Brano fornito —
In vista delle elezioni si sta imponendo con decisione il dibattito sul tema delle politiche fiscali, in particolare su quello delle imposte sui redditi. Diverse forze politiche che raccolgono anche un consenso notevole nel Paese sembrano aver virato (o essere tornate) sulla flat tax, ovvero sul superamento delle aliquote progressive per passare a un’aliquota unica da applicarsi a tutti i contribuenti, a prescindere dal reddito. La proposta è tornata in auge qualche mese fa grazie alla proposta dell’Istituto Bruno Leoni, think tank di impostazione liberista, il quale ha ipotizzato un’aliquota unica al 25%.

Crediamo che occorra evitare di concentrarsi sui profili di costituzionalità.  La deduzione che accompagna tutte le proposte di flat tax, tra l’altro, rende progressiva la tassazione sul reddito lordo, anche se con un grado minimo. Anche sui redditi elevati la progressività, pur impercettibile, è teoricamente presente. Il dubbio sulla costituzionalità rimane, ma resta il fatto che le principali obiezioni che vanno mosse a questa proposta sono di merito più che di diritto.

Uno dei benefici attesi che si adducono a sostegno della proposta è la semplificazione del sistema. Crediamo invece che con gli attuali strumenti informatici non sia necessaria un’aliquota unica per raggiungere questo scopo. È demagogico, sbagliato, e finanche ridicolo pensare che “semplice” debba significare “calcolabile a penna con una moltiplicazione”. Si pensi per completezza che il sistema tedesco, solo per fare un esempio, contempla un’aliquota “personalizzata” in funzione di alcune variabili. Non per questo il sistema tributario della Germania è considerato complicato.

(Dati archiviati)
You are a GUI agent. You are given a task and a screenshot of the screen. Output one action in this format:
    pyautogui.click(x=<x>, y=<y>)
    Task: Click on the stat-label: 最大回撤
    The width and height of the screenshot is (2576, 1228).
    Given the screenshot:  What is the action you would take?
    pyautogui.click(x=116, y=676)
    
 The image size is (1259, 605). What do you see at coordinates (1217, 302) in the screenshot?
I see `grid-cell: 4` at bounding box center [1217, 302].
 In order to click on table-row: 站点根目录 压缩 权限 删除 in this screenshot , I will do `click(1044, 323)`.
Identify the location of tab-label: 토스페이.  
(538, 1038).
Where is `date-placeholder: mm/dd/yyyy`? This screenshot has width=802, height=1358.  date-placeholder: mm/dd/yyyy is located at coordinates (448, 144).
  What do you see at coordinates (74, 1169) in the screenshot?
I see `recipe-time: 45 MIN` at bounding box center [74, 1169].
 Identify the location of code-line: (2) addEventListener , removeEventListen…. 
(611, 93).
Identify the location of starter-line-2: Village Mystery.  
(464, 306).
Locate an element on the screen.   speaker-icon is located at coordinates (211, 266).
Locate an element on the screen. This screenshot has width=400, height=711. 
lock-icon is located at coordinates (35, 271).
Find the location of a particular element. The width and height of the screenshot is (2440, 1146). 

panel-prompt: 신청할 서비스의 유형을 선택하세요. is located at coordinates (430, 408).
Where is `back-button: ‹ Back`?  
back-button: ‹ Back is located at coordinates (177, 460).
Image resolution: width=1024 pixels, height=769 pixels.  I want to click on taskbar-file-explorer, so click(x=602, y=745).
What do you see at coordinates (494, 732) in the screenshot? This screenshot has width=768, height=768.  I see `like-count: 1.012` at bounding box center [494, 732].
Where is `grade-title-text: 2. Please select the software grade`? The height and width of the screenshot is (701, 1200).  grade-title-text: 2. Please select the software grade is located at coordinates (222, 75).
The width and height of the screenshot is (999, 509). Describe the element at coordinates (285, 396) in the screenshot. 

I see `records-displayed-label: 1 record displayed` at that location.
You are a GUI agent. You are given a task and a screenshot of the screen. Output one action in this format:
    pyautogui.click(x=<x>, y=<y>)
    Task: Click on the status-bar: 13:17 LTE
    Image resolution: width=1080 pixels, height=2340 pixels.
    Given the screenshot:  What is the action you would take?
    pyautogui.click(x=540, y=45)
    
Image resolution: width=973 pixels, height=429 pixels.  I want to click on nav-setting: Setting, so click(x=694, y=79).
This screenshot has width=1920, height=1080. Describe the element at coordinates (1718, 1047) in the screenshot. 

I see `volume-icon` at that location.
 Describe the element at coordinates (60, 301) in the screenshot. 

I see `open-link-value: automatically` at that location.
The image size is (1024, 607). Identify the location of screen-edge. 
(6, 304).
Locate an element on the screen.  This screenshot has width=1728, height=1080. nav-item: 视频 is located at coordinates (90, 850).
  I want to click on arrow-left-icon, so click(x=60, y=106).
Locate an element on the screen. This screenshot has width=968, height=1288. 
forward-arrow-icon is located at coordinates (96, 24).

Compiti da svolgere —
- 1) Rispondi a queste domande sul testo sulla flat tax:
(a) Quale aliquota unica ha ipotizzato l'Istituto Bruno Leoni?
(b) Che cosa rende progressiva la tassazione sul reddito lordo in tutte le proposte di flat tax?
(c) Quale Paese viene portato come esempio di sistema con un'aliquota "personalizzata"?
- 2) Riporta il testo sulla flat tax dalle parole "Crediamo che occorra" fino alle parole "che di diritto." comprese.
- 3) Scrivi il seguito del testo sulla flat tax, partendo dopo la sua ultima frase.

Compiti svolti —
- 1)
(a) Un'aliquota unica al 25%.
(b) La deduzione che accompagna tutte le proposte di flat tax.
(c) La Germania.

- 2)
Crediamo che occorra evitare di concentrarsi sui profili di costituzionalità.  La deduzione che accompagna tutte le proposte di flat tax, tra l’altro, rende progressiva la tassazione sul reddito lordo, anche se con un grado minimo. Anche sui redditi elevati la progressività, pur impercettibile, è teoricamente presente. Il dubbio sulla costituzionalità rimane, ma resta il fatto che le principali obiezioni che vanno mosse a questa proposta sono di merito più che di diritto.

- 3)
Soprattutto, crediamo che se semplificare significa trattare in modo uguale situazioni diverse, allora non è detto che la semplificazione sia un obiettivo da perseguire. Davvero è positivo tassare allo stesso modo chi affitta a canone concordato e chi affitta a canone libero? Davvero è auspicabile, sull’altare di questo malinteso concetto di semplificazione, applicare praticamente la stessa aliquota a chi in un anno guadagna 30 mila euro e a chi ne denuncia 300 mila (categoria in realtà rara, e per la gran parte composta da lavoratori dipendenti)?

In merito alla supposta grande diffusione della flat tax, e all’elenco di Paesi portati a dimostrazione del successo di questo modello, eviteremo di parlare di quelli rispetto ai quali non abbiamo sufficienti informazioni, come Abcasia, Sant’Elena o Tuvalu, per concentrarci sul modello Est europeo. Un modello che ha alle spalle una storia e condizioni di partenza assolutamente non paragonabili alle nostre e che, a nostro parere, è lungi dall’essere il nostro obiettivo. Non solo: laddove non abbia anche fruito di contributi Ue per ripartire, rimane un laboratorio di abbassamento dei diritti rispetto al modello europeo tradizionale e un’area di dumping e di ricatto per i lavoratori delle vecchie socialdemocrazie. In particolare, i Paesi orientali che sono nell’area dell’Unione stanno fungendo da traino all’abbassamento dei costi e dei diritti dei lavoratori di tutta l’area.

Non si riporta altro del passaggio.